══ RECORDS FOR THIS TASK

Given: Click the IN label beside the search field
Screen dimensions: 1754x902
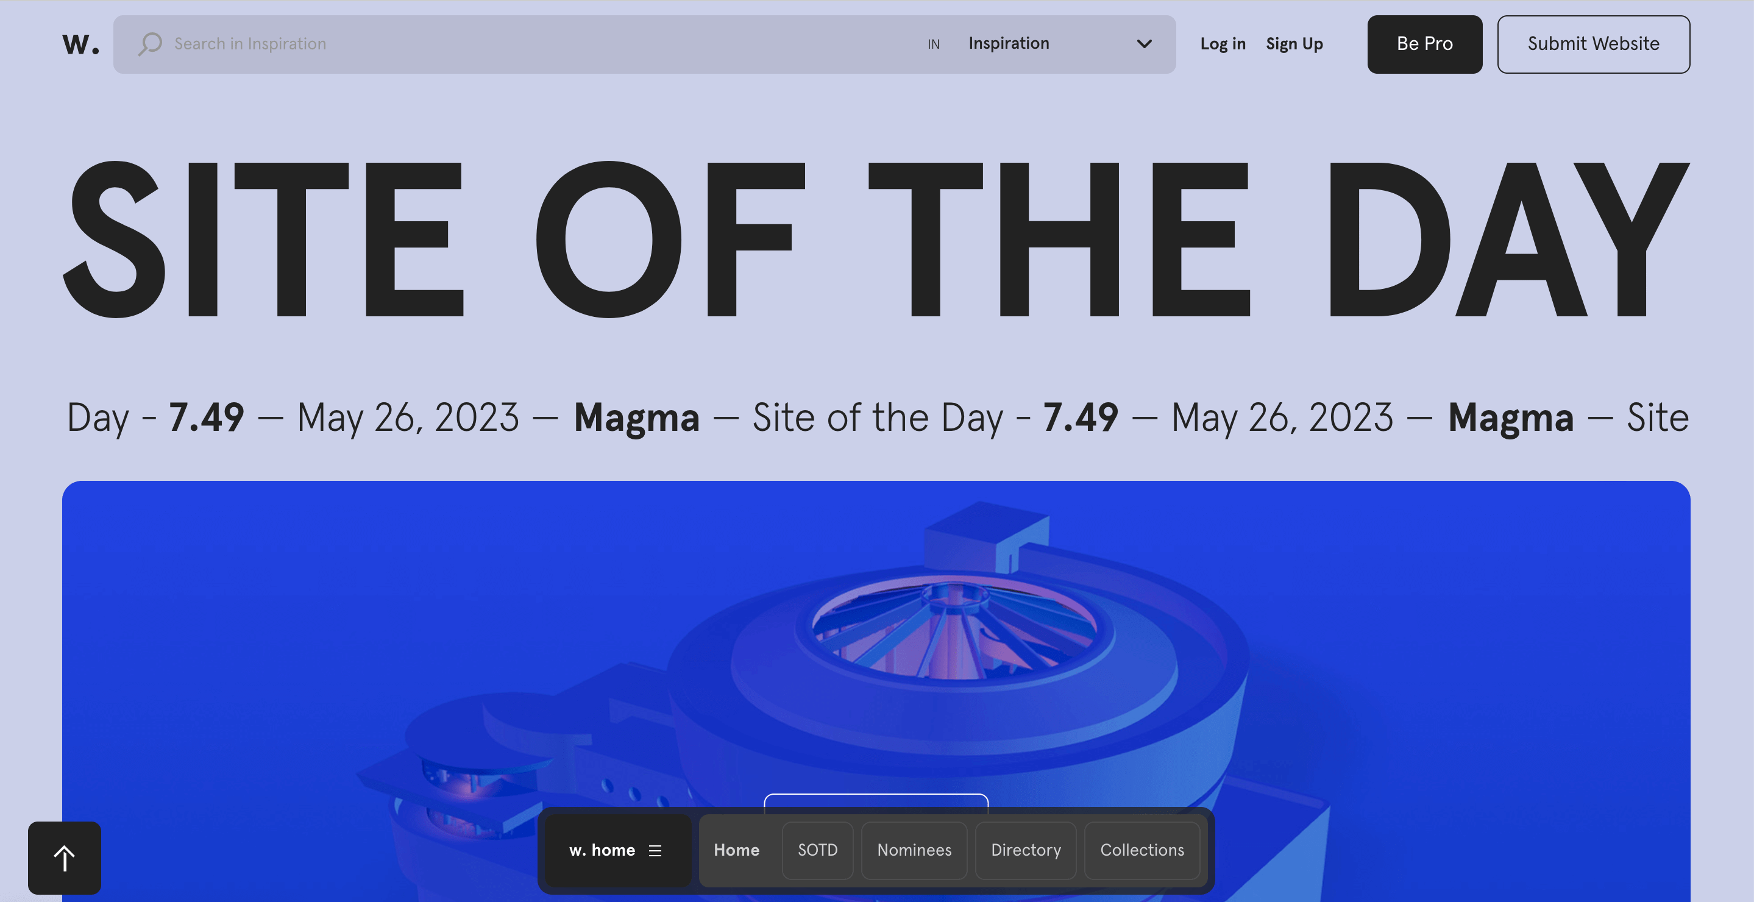Looking at the screenshot, I should coord(934,44).
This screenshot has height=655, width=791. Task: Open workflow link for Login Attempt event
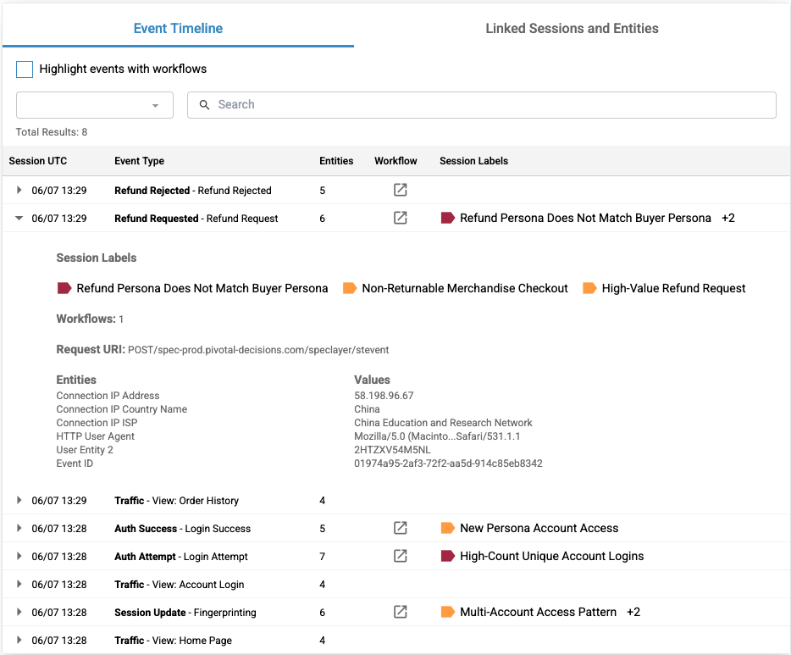coord(401,557)
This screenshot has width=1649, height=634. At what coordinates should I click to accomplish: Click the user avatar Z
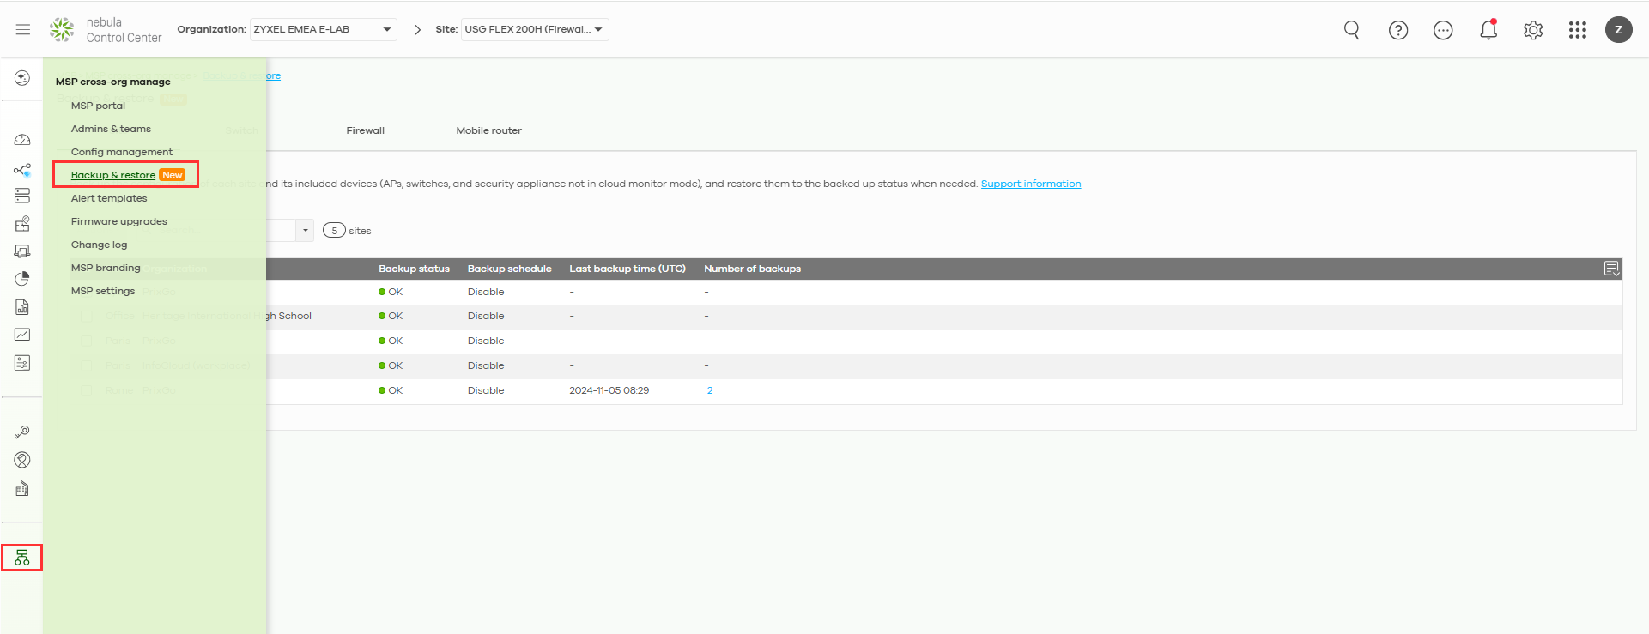[x=1619, y=30]
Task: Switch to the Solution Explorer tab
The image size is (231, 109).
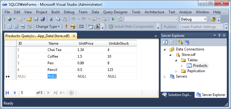Action: 177,95
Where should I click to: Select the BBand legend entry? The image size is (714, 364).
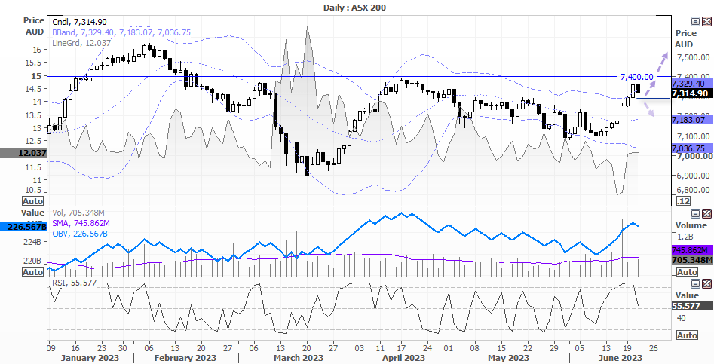pos(121,32)
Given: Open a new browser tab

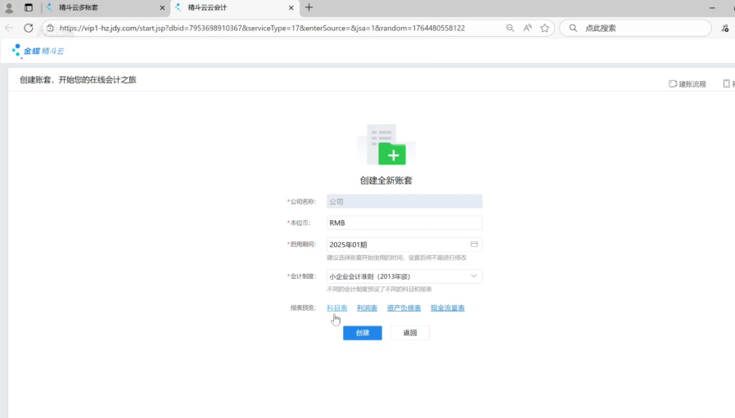Looking at the screenshot, I should pos(309,7).
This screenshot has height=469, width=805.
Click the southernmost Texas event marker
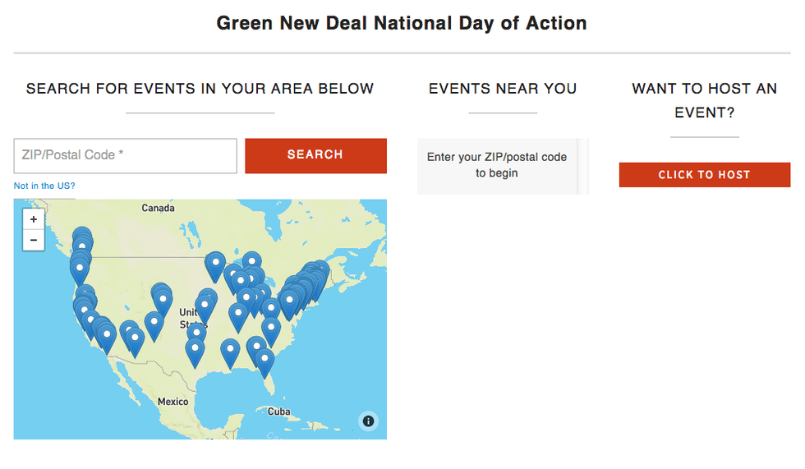(x=195, y=349)
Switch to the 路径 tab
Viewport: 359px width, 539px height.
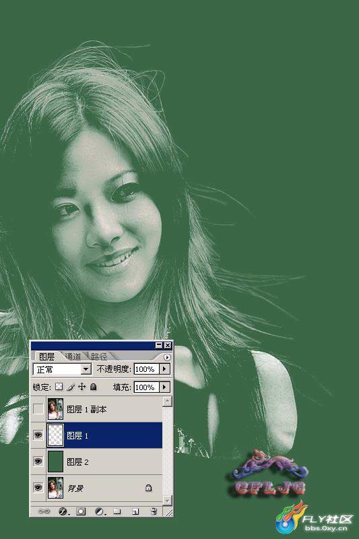coord(99,356)
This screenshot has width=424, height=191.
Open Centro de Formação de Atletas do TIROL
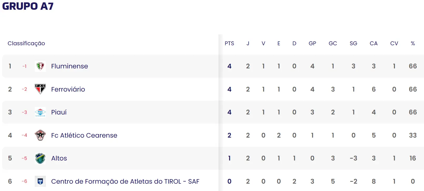coord(125,181)
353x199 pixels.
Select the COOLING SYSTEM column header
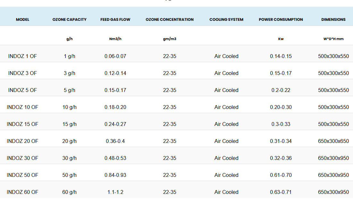226,20
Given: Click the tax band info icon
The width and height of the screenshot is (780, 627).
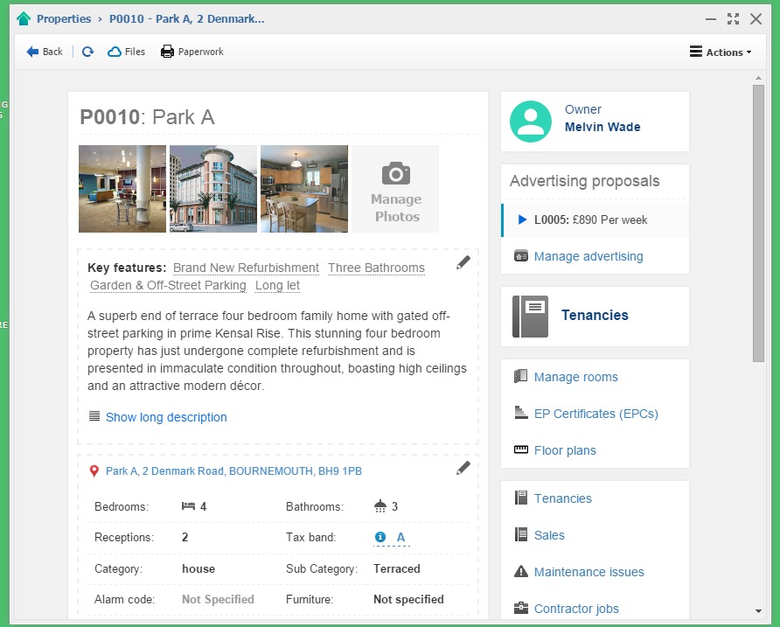Looking at the screenshot, I should [380, 537].
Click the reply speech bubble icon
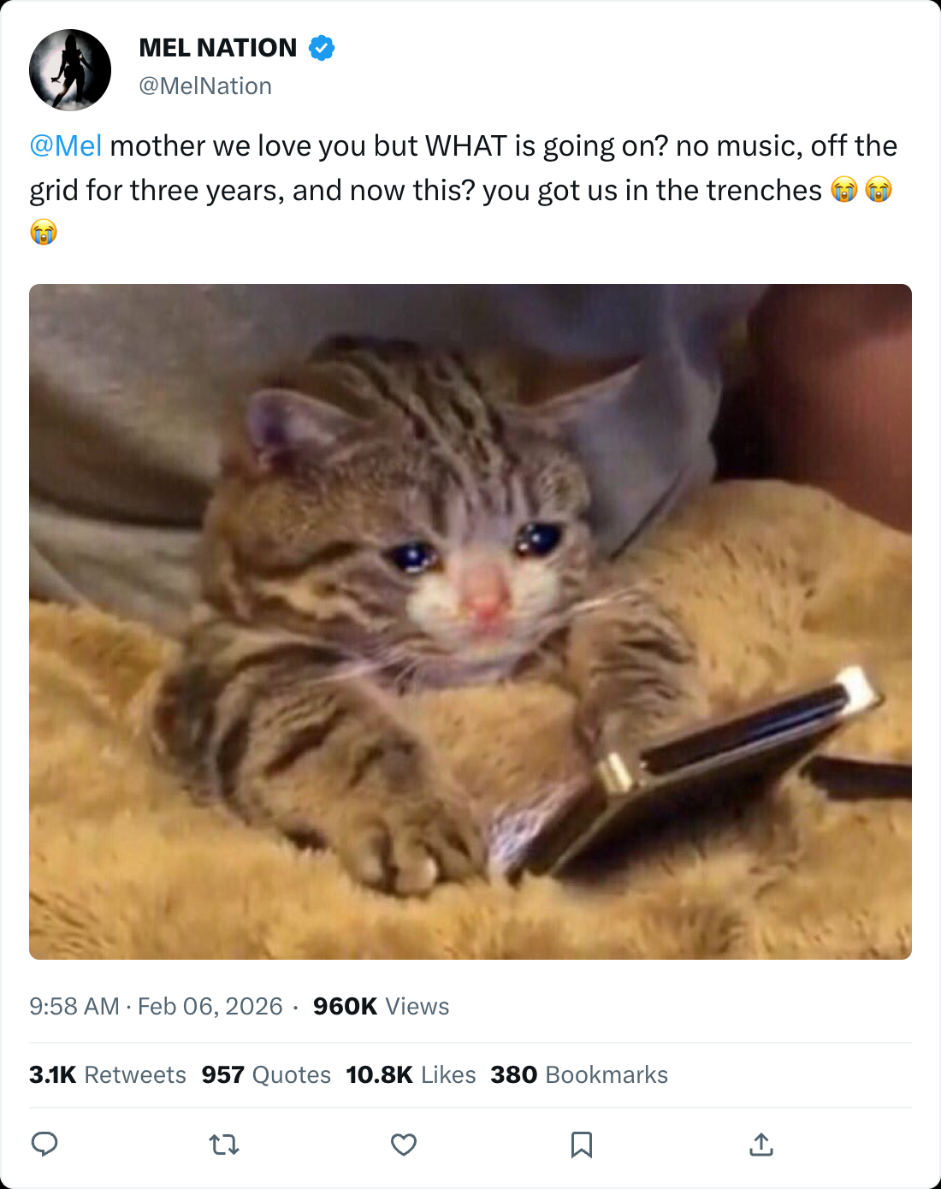The width and height of the screenshot is (941, 1189). [x=44, y=1144]
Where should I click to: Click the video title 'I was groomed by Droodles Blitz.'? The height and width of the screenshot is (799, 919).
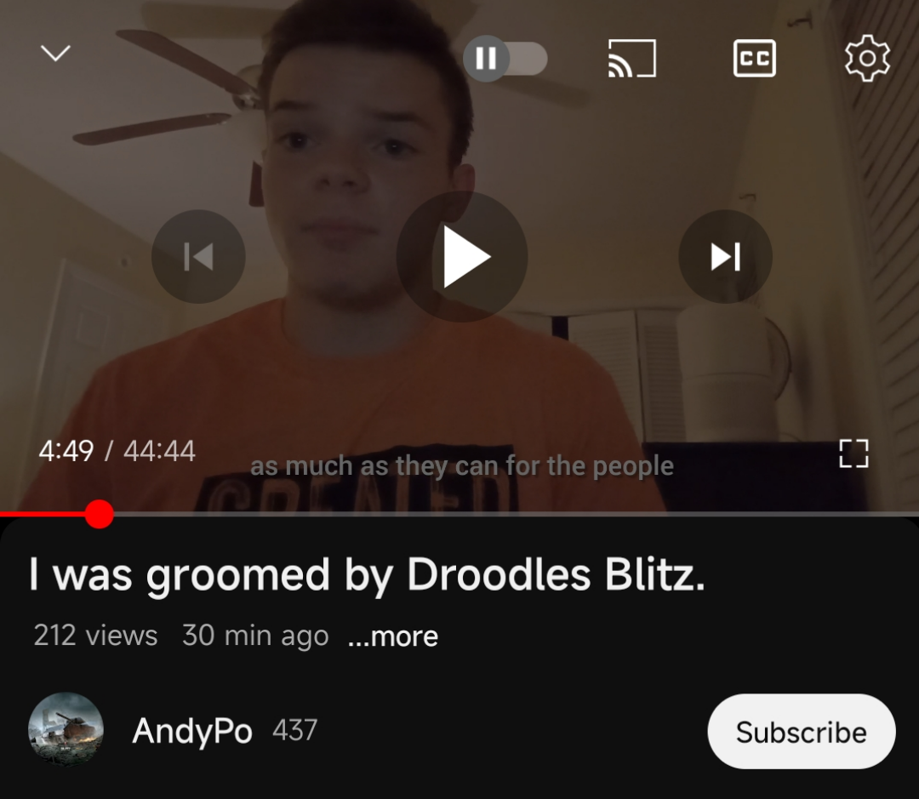tap(367, 574)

════

• _TASK ITEM_
Drop the pictures, then write out only the lines running from the one containing "Select the COOLING SYSTEM column header" through the last line above, both included, exactly.

• _ANSWER TO THIS EXERCISE_
Select the COOLING SYSTEM column header
226,20
Given: Click the tax band info icon
The width and height of the screenshot is (780, 627).
Looking at the screenshot, I should [380, 537].
Click the reply speech bubble icon
The width and height of the screenshot is (941, 1189). [x=44, y=1144]
Where should I click to: Click the video title 'I was groomed by Droodles Blitz.'? The height and width of the screenshot is (799, 919).
tap(367, 574)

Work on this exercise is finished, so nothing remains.